C’est un peu comme si Philip Roth donnait une pièce à Broadway et que le public du Théâtre voyait soudain surgir George W. Bush, Barack Obama et, mettons, John Kerry !
Trois fois, ce sera la même scène.
Pas de service d’ordre visible.
Pas de gros bras.
Pas un photographe.
La place Charles-Dullin, à Montmartre, est peuplée de ses occupants habituels, les pigeons du soir, un groupe de homeless africains qui chantent en entrechoquant leurs canettes de bière, les scooters du quartier, les marronniers qui se préparent à l’automne, les deux bistrots du coin qui attendent les clients en terrasse, les derniers retardataires qui se pressent sur les pavés inégaux, un peu glissants, vers l’Atelier envoyant sa première sonnerie de rappel.

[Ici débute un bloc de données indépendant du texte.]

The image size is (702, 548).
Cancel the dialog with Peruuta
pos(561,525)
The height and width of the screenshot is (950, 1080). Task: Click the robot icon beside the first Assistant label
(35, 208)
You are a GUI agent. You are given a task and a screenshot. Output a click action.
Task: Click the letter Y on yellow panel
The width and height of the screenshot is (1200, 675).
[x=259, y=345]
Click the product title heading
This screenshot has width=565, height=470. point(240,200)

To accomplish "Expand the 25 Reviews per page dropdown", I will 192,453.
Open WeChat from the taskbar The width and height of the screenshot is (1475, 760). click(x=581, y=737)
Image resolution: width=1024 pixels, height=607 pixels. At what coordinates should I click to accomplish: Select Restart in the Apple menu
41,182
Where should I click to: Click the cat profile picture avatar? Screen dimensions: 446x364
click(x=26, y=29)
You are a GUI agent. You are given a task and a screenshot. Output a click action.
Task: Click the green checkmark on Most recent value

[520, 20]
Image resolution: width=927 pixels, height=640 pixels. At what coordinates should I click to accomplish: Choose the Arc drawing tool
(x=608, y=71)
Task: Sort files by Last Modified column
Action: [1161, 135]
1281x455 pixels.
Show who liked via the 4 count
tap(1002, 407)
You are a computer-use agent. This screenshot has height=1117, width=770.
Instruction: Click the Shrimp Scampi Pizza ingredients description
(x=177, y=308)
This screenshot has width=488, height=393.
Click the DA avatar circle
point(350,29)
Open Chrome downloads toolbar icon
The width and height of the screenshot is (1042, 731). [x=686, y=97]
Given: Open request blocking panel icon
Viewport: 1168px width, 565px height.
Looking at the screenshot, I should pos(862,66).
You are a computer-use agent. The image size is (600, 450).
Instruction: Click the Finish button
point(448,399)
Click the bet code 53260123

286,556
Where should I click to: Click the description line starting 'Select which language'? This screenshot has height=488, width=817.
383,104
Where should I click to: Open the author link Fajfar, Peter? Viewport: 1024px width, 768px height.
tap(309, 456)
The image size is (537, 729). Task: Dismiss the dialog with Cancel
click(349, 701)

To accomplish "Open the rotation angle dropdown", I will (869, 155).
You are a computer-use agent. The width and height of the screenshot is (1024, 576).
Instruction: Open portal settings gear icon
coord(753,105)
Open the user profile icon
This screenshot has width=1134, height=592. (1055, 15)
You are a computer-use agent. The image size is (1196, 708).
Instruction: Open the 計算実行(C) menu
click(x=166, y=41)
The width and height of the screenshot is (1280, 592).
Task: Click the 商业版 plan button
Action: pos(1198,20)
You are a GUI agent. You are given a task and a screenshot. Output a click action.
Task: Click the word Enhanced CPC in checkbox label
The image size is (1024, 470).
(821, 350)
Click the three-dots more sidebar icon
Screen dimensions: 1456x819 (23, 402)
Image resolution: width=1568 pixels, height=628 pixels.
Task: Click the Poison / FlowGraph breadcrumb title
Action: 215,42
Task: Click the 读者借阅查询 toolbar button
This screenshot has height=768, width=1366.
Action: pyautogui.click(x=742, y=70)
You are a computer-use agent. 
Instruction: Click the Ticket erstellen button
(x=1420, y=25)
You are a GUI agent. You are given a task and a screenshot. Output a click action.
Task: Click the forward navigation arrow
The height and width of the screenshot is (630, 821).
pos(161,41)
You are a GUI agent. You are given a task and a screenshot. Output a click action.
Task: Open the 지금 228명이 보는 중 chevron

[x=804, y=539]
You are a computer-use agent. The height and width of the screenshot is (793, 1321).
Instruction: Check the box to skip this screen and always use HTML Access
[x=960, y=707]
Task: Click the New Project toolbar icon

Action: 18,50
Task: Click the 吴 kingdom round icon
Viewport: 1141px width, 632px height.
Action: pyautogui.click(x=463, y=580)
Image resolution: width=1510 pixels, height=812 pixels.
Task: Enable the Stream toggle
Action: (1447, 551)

Le lever de rideau est dans cinq minutes et voici qu’apparaissent, à quelques jours d’intervalle, Sarkozy, Hollande et Valls.
On peut imaginer, chaque fois, la surprise de la salle.
Puis la bordée de selfies des spectateurs se faisant prendre en photo avec le Président perdu dans la foule et descendu de son piédestal.
Puis les rires chaque fois que le texte fait allusion, tantôt à Sarkozy, tantôt à Hollande, tantôt à Valls.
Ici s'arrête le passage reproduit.